## [TASK]
Output the records below as a two-column CSV with the headers instruction and answer, one row per record, each value in its own quoted field with line breaks replaced by spaces. Leave out the pictures.

## [RECORD EXCERPTS]
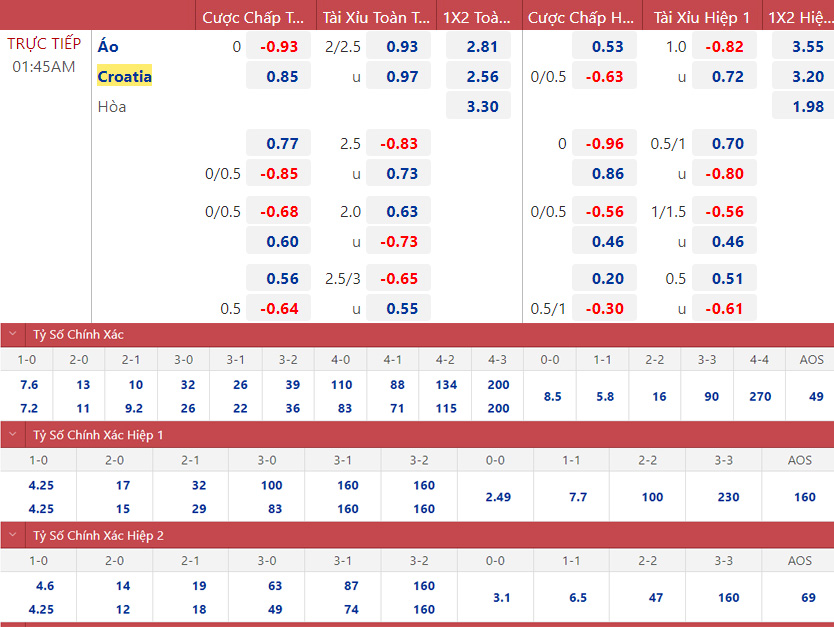Bet on full-match 0-0 correct score 8.5
Screen dimensions: 834x627
click(550, 396)
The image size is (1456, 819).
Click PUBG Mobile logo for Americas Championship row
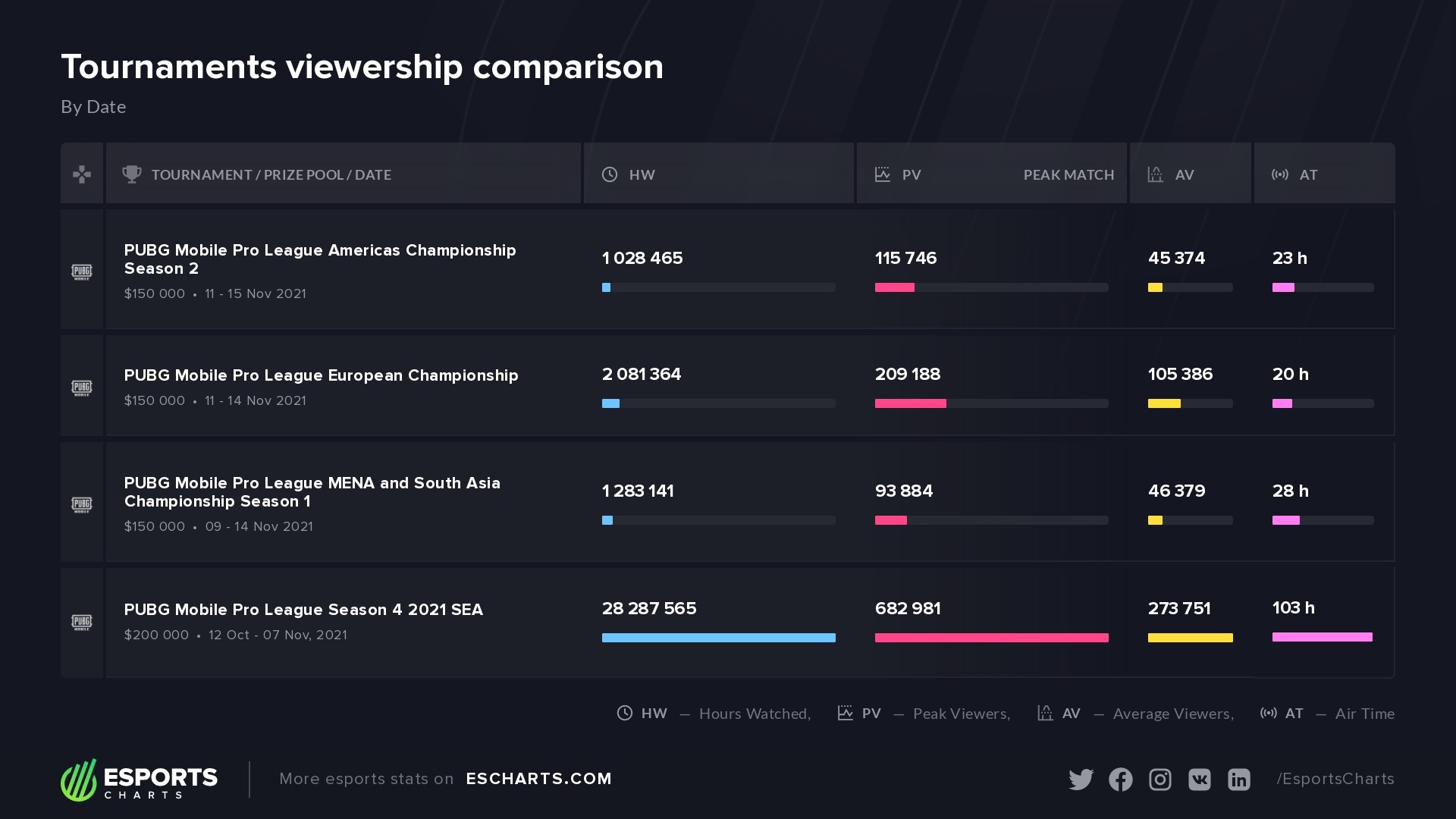[82, 271]
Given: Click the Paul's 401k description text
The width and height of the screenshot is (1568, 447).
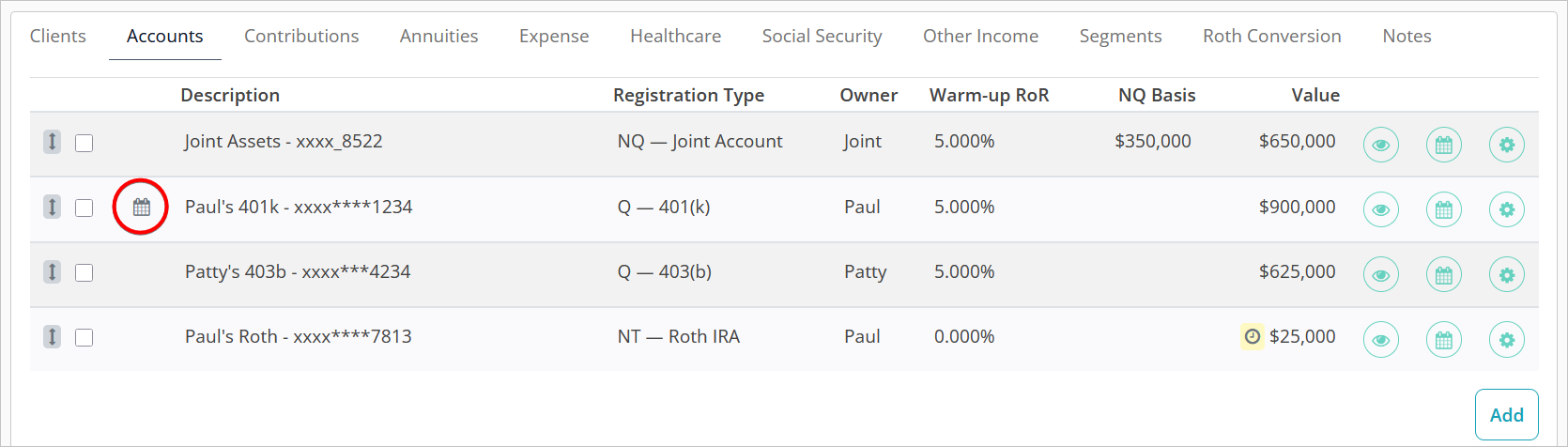Looking at the screenshot, I should click(299, 207).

## [SOLUTION TO THIS TASK]
instruction,answer
"","Bet on full-match 0-0 correct score 8.5 Screen dimensions: 834x627 click(550, 396)"
"The image size is (1456, 819). Click PUBG Mobile logo for Americas Championship row","[82, 271]"
"Given: Click the Paul's 401k description text The width and height of the screenshot is (1568, 447).","Looking at the screenshot, I should click(299, 207)."